There are 205 trillion ways to teach people to learn
There are big debates over the best teaching strategies, but in reality, improving education is not as simple as choosing one technique over another.
Scholars scoured the educational research landscape and found that because improved learning depends on many different factors, there are actually more than 205 trillion instructional options available.
Published in the journal Science, the study breaks down exactly how complicated improving education really is when considering the combination of different dimensions—spacing of practice, studying examples or practicing procedures, to name a few—with variations in ideal dosage and in student needs as they learn.
The researchers offer a fresh perspective on educational research by focusing on conclusive approaches that truly affect classroom learning.
“There are not just two ways to teach, as our education debates often seem to indicate,” says lead author Ken Koedinger, professor of human-computer interaction at Carnegie Mellon, director of the Pittsburgh Science of Learning Center (PSLC).
“There are trillions of possible ways to teach.
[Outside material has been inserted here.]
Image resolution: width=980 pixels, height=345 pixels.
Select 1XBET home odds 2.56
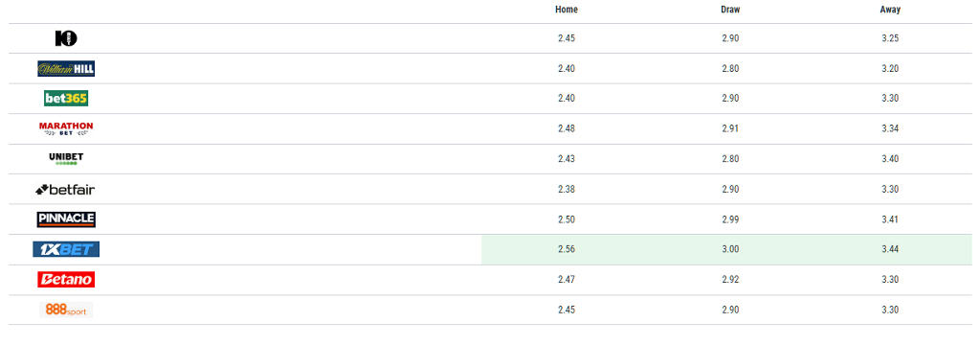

Part of the instructional complexity challenge is that education is not ‘one size fits all,’ and optimal forms of instruction depend on details, such as how much a learner already knows and whether a fact, concept, or thinking skill is being targeted.”
Too many possibilities
For the paper, Koedinger, Julie Booth, and David Klahr investigated existing education research to show that the space is too vast, with too many possibilities for simple studies to determine what techniques will work for which students at different learning points.
“As learning researchers, we get frustrated when our work doesn’t seem to make an impact on the education system,” says Booth, assistant professor of educational psychology at Temple who received her PhD in psychology from Carnegie Mellon.
“But much of the work on these learning principles has been conducted in laboratory settings. We need to shift our focus to determine when and for whom these techniques work in real-world classrooms.”
To tame instructional complexity and maximize the potential of improving research behind educational practice and student learning, the researchers offer five recommendations:
- Because trying more than 205 trillion educational options to find out what works best is impossible, research should focus on how different forms of instruction meet different functional needs, such as which methods are best for learning to remember facts, which are best for learning to induce general skills, and which are best for learning to make sense of concepts and principles.
- More experiments are needed to determine how different instructional techniques enhance different learning functions. For example, the optimal way to memorize facts may be a poor way to learn to induce general skills.
- Take advantage of educational technology to further understand how people learn and which instructional dimensions can or cannot be treated independently by conducting massive online studies, which use thousands of students and test hundreds of variations of instruction at the same time.
- To understand impact, build a national data infrastructure in which data collected at a moment-by-moment basis (i.e., cognitive tutors tracking daily how a student learns algebra over a school year) can be linked with longer-term results, such as state exams and performances in a next class.
- Create more permanent school and research partnerships to facilitate interaction between education, administration and researchers. For example, the PSLC, funded by the National Science Foundation (NSF), gives teachers immediate feedback and allows researchers to explore only relevant theories.
“These recommendations are just one of the many steps needed to nail down what’s necessary to really improve education and to expand our knowledge of how students learn and how to best teach them,” says Klahr, professor of psychology at Carnegie Mellon.
The NSF and US Department of Education funded the research.